Mosul holds a peace festival promoting unity, cohesion & tolerance

It has been 2 months since Iraqi forces formally liberated the city of Mosul from ISIS militants following a gruelling 9 month military campaign that began in October 2016. Residents of the second largest city in Iraq have began their new lives, free from the extremist militant group that inflicted so much suffering on millions.

After the end of ISIS rule, the people of Mosul have taken it upon themselves to rid the city of any remnants left behind by the group. Volunteers have take time out to clear their streets schools and mosques, young artists have begun painting over ISIS graffiti and propaganda that had defaced the walls of the city and festivals have been organised to celebrate their liberation as well as the city’s cultural, religious and ethnic diversity.

Young people, in particular, have taken up a more active role to foster cohesion and help restore their city to its former glory. A group of 23 volunteers have come together to restore the University’s iconic library, which was home to the richest collection of books in the country. So far, the group has recovered 34,000 books. Another example includes students from the Institute of Art, who have taken steps to revive Mosul’s artistic heritage.

Civil activists from Iraq held the International Peace Festival in Mosul. The festival is usually held in Baghdad, however the organisers wanted to send a message to the world to show that Mosul is a city of peace, with a rich and diverse culture and history.
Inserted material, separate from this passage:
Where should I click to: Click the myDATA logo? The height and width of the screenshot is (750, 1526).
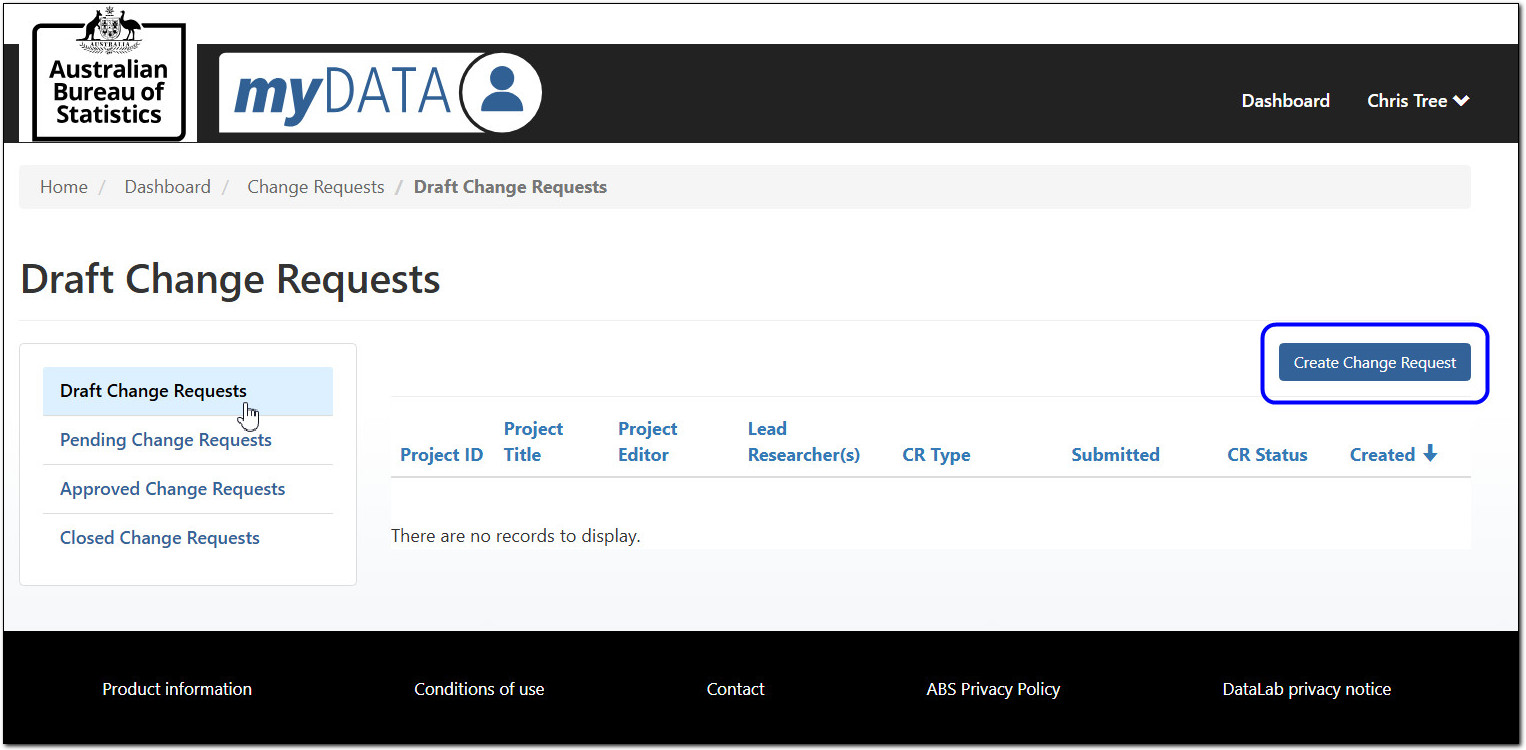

People from all religious, ethnic and cultural backgrounds came together to take part in the festival, including Yazidis, Kurds, Arabs, Turkmen, Sabeans, Shia and Sunni Muslims.

“It’s usually held annually in Baghdad but this year we moved it to Mosul in order to send a message to all of Iraq and to the world, that Mosul is the city of peace, Mosul is returning, Mosul has faced a calamity, but it is returning due to the will of its youth,” remarked one of the organisers. This festival is a symbolic reminder that those who threatened to divide the country will always fail.